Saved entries

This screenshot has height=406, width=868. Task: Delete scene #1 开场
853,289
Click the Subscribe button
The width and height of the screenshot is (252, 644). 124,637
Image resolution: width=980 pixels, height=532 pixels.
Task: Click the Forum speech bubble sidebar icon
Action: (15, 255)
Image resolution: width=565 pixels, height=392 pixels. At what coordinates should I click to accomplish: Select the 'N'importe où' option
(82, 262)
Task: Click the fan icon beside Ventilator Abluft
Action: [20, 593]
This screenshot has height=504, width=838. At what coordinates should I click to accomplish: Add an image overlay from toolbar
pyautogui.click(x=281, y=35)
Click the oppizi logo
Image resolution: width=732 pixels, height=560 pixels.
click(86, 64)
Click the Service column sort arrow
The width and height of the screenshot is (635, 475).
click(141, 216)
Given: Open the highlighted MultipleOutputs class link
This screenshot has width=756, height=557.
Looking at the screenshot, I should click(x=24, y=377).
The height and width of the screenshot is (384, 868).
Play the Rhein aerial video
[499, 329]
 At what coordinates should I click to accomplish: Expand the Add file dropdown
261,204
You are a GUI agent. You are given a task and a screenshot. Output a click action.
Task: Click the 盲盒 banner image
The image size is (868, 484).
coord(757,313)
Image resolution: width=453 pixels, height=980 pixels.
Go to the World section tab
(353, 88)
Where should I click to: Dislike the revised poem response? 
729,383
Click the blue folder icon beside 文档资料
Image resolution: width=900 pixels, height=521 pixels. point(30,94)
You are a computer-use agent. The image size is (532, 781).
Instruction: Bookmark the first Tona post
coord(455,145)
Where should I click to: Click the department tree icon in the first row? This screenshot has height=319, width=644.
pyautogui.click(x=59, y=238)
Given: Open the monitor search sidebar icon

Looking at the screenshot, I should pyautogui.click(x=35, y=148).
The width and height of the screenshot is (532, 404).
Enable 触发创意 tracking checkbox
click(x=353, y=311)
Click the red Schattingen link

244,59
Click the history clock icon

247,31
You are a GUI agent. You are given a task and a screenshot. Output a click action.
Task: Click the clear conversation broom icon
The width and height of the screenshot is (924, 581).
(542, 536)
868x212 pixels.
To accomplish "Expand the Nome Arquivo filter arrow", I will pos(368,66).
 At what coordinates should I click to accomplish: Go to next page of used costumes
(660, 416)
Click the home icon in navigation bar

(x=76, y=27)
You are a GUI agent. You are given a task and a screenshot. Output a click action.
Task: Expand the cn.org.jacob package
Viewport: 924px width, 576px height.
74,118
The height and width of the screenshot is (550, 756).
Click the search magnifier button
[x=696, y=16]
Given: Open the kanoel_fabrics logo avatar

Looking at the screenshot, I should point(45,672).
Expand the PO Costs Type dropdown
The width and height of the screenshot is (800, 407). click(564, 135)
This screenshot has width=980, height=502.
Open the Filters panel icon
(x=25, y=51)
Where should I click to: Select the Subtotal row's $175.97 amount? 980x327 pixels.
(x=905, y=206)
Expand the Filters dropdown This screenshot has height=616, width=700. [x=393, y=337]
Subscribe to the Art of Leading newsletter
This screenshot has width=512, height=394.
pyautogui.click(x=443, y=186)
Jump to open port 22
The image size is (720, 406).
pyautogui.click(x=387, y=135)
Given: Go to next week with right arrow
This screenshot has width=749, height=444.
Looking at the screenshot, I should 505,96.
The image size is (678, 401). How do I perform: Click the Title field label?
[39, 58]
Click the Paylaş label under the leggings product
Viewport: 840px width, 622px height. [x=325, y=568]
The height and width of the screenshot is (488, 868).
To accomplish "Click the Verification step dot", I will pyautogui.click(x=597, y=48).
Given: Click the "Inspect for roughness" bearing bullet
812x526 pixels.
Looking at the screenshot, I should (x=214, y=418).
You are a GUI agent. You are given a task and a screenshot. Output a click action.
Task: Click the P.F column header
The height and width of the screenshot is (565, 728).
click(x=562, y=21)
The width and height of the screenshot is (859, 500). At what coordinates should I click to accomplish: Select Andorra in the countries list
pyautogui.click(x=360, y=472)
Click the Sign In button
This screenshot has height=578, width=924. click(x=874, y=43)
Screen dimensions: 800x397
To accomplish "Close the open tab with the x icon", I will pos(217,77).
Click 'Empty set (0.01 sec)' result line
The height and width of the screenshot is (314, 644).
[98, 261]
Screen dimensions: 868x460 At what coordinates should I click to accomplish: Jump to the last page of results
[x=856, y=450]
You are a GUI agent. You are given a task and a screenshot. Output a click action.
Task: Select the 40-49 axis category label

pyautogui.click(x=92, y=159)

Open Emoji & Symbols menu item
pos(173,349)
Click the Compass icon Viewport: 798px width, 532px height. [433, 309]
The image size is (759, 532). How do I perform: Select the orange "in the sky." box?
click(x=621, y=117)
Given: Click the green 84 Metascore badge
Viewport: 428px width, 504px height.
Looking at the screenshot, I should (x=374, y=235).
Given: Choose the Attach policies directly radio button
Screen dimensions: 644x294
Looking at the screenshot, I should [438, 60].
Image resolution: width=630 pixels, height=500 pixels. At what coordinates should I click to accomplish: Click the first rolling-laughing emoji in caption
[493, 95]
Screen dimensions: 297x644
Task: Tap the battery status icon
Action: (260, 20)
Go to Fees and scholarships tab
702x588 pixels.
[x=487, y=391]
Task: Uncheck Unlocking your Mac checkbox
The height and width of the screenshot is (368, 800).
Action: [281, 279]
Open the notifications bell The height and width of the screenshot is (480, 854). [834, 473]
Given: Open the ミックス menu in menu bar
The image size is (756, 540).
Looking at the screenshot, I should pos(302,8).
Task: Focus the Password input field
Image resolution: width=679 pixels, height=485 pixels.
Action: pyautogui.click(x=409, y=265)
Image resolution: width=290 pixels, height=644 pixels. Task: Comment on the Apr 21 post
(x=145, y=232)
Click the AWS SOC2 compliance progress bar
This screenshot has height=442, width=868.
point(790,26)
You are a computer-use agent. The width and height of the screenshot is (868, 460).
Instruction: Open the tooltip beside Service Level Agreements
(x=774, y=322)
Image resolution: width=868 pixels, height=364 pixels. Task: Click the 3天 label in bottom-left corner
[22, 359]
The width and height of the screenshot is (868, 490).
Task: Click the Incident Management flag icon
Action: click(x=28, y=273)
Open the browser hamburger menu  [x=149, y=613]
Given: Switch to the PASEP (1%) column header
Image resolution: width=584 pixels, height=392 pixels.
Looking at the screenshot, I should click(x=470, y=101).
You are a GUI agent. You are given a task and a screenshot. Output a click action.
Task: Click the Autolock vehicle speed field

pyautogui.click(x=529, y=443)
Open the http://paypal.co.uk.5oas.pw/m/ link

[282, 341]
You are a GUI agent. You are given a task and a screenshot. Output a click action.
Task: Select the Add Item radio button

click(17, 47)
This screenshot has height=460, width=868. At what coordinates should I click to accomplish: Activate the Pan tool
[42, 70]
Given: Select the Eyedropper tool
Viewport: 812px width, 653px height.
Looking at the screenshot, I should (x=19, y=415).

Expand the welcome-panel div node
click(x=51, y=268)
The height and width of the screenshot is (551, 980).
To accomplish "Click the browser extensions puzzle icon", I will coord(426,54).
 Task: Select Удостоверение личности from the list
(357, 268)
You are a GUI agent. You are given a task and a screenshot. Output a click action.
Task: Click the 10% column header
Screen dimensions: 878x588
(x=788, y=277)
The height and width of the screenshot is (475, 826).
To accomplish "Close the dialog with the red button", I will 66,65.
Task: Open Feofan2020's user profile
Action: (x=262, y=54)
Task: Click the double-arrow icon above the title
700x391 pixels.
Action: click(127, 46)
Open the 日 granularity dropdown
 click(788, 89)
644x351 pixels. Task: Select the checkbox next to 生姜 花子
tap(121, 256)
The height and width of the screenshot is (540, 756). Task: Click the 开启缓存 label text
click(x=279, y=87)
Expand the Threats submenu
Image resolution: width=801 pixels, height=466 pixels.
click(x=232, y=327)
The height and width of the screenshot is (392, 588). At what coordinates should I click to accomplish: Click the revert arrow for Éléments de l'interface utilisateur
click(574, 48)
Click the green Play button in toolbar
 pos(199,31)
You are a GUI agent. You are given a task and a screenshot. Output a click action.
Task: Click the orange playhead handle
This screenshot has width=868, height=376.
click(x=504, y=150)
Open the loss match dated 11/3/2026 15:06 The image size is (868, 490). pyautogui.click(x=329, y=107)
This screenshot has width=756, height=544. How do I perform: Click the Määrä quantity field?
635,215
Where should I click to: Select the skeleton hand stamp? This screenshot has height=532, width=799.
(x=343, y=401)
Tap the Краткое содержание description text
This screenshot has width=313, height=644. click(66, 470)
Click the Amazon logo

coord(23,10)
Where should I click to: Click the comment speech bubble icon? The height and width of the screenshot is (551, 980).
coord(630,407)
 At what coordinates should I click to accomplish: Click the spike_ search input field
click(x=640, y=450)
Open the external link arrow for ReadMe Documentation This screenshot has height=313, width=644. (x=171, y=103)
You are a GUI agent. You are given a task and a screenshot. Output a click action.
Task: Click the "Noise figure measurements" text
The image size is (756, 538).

(Task requirements) Your answer should hold exactly the lines from the one containing "Click the Amazon logo" through the end of the entries above, and nothing else.

(Exercise response)
Click the Amazon logo

coord(23,10)
Where should I click to: Click the comment speech bubble icon? The height and width of the screenshot is (551, 980).
coord(630,407)
 At what coordinates should I click to accomplish: Click the spike_ search input field
click(x=640, y=450)
Open the external link arrow for ReadMe Documentation This screenshot has height=313, width=644. (x=171, y=103)
You are a GUI agent. You are given a task and a screenshot. Output a click action.
Task: Click the "Noise figure measurements" text
The image size is (756, 538).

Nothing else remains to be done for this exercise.